UK Telegraph violates Geneva convention

Everybody has seen the photos by now..... how can that happen when I don't get the UK Telegraph? The soldier who sold the photos should go to jail. Everybody involved at the Telegraph should go to jail. The senior production people at all the networks, broadcast and cable, should go to jail. The Geneva Conventions does not say you cannot publish photos of prisoners of war in their underwear.... until somebody else does.

The press will give their usual, we were just covering the news and we are not signatories to the Geneva Conventions, the government is. Are you protected by the Geneva Convention? In that case you are morally required to follow its rules. The "journalists" who wanted to cover this story could have just told us that the idiots at the UK Telegraph published pictures of Saddam in his underwear. Are the Geneva Conventions just niceties between Armys? I don't think so.

Don't get me wrong. I don't think there is a torture devised by man too heinous for Saddam Hussein. He is an evil monster bordering on inhuman. That is not what this is about. The Geneva Conventions protect the men and women who put on a US Military Uniform and put their lives on the line for our safety and freedom. Ergo, we don't violate them. Period!

I would like to see a US attorney and his UK equivalent start prosecuting with abandon. I don't really care if the courts throw it all out. The point needs to be made that we do not accept our media violating the Geneva Conventions just because somebody else did.

Friday, May 20, 2005

Some people shouldn't have pets, yet alone kids

This astonishing post from ColoradoConservative points well to the insanity of our society. This woman should not be allowed to own a goldfish. To allow her to own an animal capable of killing small children is crazy. To allow her to reproduce.....

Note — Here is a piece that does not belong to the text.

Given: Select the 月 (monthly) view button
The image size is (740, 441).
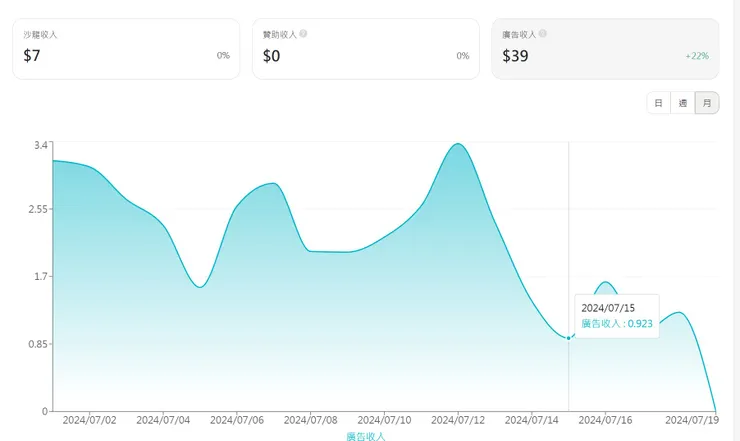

Everybody hates the French

LGF posted this earlier in the week referring to a story in the UK Telegraph that describes a blind study asking people to describe the French without prompting pro/con/other.

Interviewees were simply asked an open question - what five adjectives sum up the French,said Olivier Clodong, one of the study’s two authors and a professor of social and political communication at the Ecole Superieur de Commerce, in Paris. The answers were overwhelmingly negative.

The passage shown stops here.